Hamburg is Germany’s second largest city, but truth be told, I didn’t know much about it before my visit. Normally, we focus on small town experiences and outdoor adventures, though having fallen in love with pretty much every other German town I’ve ever visited, I was excited about the possibility of discovering a bustling city I knew very little about. Other than correctly assuming that the word ‘hamburger’ originally derived from Hamburg, it is a fairly unfamiliar city, at least to those of us in the US. Based on current trends, however, I have a feeling that’s all going to change within the next few years! Hamburg already has one of the fastest-growing tourism industries in Germany and with so much to offer, it’s a city definitely worth checking out on your visit to Deutschland!
I left the city with two main impressions, on which I will elaborate as I share with you about my brief time in Hamburg – 1) H2O: Hamburg is a city built on water & 2) H2.0: Hamburg is a city reinvented!

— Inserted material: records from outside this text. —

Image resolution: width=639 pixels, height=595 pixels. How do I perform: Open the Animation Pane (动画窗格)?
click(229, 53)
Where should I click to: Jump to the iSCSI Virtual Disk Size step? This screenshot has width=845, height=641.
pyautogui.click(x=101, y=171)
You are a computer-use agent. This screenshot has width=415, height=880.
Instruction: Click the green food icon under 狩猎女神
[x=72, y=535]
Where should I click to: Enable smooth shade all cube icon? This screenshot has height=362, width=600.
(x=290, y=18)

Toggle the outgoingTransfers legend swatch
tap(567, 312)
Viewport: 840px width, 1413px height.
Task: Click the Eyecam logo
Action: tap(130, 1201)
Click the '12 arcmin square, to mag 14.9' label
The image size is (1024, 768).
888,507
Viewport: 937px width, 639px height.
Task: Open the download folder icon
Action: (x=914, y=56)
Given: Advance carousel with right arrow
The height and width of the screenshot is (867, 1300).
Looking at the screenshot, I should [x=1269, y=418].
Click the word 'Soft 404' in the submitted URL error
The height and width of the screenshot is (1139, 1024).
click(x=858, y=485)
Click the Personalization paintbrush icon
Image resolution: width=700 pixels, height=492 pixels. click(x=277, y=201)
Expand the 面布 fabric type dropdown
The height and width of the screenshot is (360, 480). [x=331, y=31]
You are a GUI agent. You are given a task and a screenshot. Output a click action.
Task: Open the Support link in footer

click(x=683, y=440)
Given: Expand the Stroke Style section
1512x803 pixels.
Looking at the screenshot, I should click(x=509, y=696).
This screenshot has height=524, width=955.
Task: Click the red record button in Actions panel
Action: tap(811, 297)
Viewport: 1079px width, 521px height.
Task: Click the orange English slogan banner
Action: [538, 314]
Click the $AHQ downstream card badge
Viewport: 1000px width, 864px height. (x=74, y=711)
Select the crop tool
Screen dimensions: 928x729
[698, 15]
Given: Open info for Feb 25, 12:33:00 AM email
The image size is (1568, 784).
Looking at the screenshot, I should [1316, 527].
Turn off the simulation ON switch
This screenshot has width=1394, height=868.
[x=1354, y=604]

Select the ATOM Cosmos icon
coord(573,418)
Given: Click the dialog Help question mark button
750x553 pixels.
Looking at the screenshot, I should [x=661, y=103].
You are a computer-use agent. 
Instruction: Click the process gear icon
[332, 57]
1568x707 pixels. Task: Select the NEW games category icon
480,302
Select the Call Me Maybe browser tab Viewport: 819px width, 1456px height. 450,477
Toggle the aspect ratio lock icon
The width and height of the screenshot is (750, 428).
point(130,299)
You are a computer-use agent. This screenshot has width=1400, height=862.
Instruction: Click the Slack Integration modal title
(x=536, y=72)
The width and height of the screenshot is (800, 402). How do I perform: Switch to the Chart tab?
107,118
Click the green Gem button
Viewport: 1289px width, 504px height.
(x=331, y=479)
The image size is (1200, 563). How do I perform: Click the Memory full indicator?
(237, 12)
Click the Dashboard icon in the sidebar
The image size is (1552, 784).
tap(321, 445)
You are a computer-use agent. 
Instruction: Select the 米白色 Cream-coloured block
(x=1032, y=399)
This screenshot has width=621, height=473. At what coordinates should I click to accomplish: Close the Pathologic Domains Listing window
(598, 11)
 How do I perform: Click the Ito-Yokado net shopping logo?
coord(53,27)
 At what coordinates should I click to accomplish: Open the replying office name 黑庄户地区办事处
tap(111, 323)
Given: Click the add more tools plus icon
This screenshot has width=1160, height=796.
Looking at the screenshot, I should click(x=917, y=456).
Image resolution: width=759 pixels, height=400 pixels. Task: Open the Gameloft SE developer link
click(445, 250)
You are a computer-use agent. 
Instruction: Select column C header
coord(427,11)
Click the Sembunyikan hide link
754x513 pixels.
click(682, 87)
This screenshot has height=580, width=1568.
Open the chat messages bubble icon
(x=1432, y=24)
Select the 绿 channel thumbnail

Water is everywhere you look in Hamburg and the city thrives because of it. The Port of Hamburg is by far the most important port in Germany and one of the leading sea freight reloading points in the world. Alster Lake, a right tributary of the Elbe River, provides the playground for a myriad of water-based activities. The canals create the perfect backdrop for a city built on and around water. There are more than 2,300 bridges in Hamburg, which is more than Venice, London, and Amsterdam combined!
Harbor Cruise in Hamburg
Besides biking around the city, another perfect way to explore Germany’s second largest city is by boat. Experience the historic canals, along with Hamburg’s flourishing port, by hopping on-board a harbor cruise. Most tours start and end at the floating docks of Landungsbrücken. Visit the Hamburg Tourism website to learn more about the different types of available boat tours ranging from hop-on/hop-off barge tours to speed boat experiences.
Hamburg’s location along the Elbe, just 62 miles (100km) from the North Sea, connects the Port of Hamburg to ports around the globe. Over 36 million tons of bulk cargo is handled at the Port of Hamburg, transporting everything from oil to coal, along with cereals, feed, fertilizers, and so much more. It is the largest import hub for coffee and one of the leading reloading spots for spices. Hamburg is the prime port of transit in Europe for raw cocoa and tea. So, while the seemingly endless number of cranes may be a bit of an eyesore, when you consider how vital the Port of Hamburg is in transporting goods to all corners of the globe, suddenly this industrial part of the city becomes much more valued and appreciated.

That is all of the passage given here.